**WHAT YOU HAVE TO DO:**
Set down all of the records exactly, leaving none out.

**RECORDS FOR THIS EXERCISE:**
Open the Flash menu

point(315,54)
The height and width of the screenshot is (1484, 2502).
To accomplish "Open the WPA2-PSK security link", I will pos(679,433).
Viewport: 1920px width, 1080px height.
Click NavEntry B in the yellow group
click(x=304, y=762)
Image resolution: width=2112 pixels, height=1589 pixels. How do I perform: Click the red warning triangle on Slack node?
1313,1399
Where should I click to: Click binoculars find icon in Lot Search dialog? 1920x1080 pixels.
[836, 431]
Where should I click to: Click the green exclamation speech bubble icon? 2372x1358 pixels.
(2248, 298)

**EXPECTED ANSWER:**
Open the Flash menu

point(315,54)
The height and width of the screenshot is (1484, 2502).
To accomplish "Open the WPA2-PSK security link", I will pos(679,433).
Viewport: 1920px width, 1080px height.
Click NavEntry B in the yellow group
click(x=304, y=762)
Image resolution: width=2112 pixels, height=1589 pixels. How do I perform: Click the red warning triangle on Slack node?
1313,1399
Where should I click to: Click binoculars find icon in Lot Search dialog? 1920x1080 pixels.
[836, 431]
Where should I click to: Click the green exclamation speech bubble icon? 2372x1358 pixels.
(2248, 298)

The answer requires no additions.